Crescimento de fundos logísticos com R$ 1 bilhão em transações em 2026

Fundos Logísticos Ganham Força com Mais de R$ 1 Bilhão em Transações no Início de 2026
Os fundos imobiliários logísticos estão se destacando de maneira significativa no cenário do mercado imobiliário brasileiro. As transações envolvendo ativos logísticos ultrapassaram R$ 1 bilhão no primeiro trimestre de 2026, conforme dados da Colliers, sinalizando um aquecimento notável do setor e um crescente interesse de investidores, tanto institucionais quanto pessoas físicas.
Esse movimento é impulsionado por um contexto marcado pela forte demanda por galpões logísticos, principalmente devido à expansão do e-commerce. Em março de 2026, o número de investidores em fundos imobiliários atingiu a marca de 3,13 milhões, um recorde histórico, refletindo a confiança dos investidores neste segmento. O patrimônio sob gestão está em torno de R$ 198 bilhões, distribuído em 434 fundos listados.
Os ativos logísticos apresentam indicadores animadores, com a Colliers reportando a menor taxa de vacância da última década. Isso é especialmente relevante em um Brasil onde o inventário nacional aumentou em 13% em relação ao ano anterior. A eficiência dos galpões para armazenagem, separação e distribuição se torna cada vez mais necessária, impulsionando a demanda.
O avanço do comércio eletrônico é um elemento crucial nesse cenário. A Associação Brasileira de Comércio Eletrônico (ABComm) relata que o setor movimentou mais de R$ 200 bilhões em 2025 e deverá superar R$ 258 bilhões em 2026. Essa necessidade crescente por estruturas logísticas eficientes é um fator relevante, posicionando os galpões logísticos no centro da estratégia de distribuição das empresas.

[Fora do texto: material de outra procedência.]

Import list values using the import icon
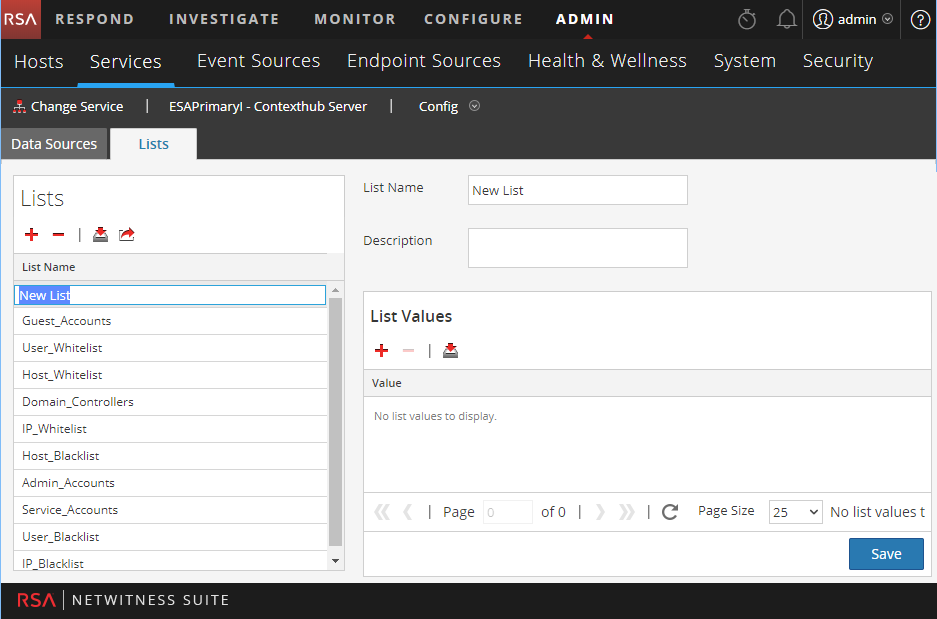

De acordo com Ricardo Betancourt, CEO da Colliers, os fundamentos do setor permanecem positivos. Ele destaca que o mercado logístico começa 2026 com todos os indicadores a favor, com um inventário em expansão e a vacância em níveis mínimos. Este cenário atraente para investidores traz benefícios diretos para os motoristas, que se beneficiam de uma infraestrutura logística melhorada e mais eficiente.
Essa melhoria na infraestrutura não só contribui para a agilidade nas entregas, mas também promove uma mobilidade urbana mais fluida, já que galpões bem localizados podem reduzir o tempo de deslocamento e congestionamento nas cidades. A projeção de um pipeline de 3,4 milhões de metros quadrados em desenvolvimento, com uma taxa de vacância estimada entre 6% e 7% ao longo de 2026, sugere que, especialmente em áreas com alta concentração de empreendimentos, o impacto positivo da logística se estenderá a todos os usuários das vias urbanas.
As perspectivas para os próximos meses permanecem otimizadas, e o crescimento dos fundos logísticos representa não apenas uma oportunidade para os investidores, mas também um fator decisivo para a modernização da mobilidade e da distribuição no Brasil. Assim, a combinação de um mercado imobiliário em expansão e a evolução do e-commerce poderá transformar a dinâmica não apenas dos negócios, mas também das cidades, beneficiando motoristas e cidadãos de maneira geral.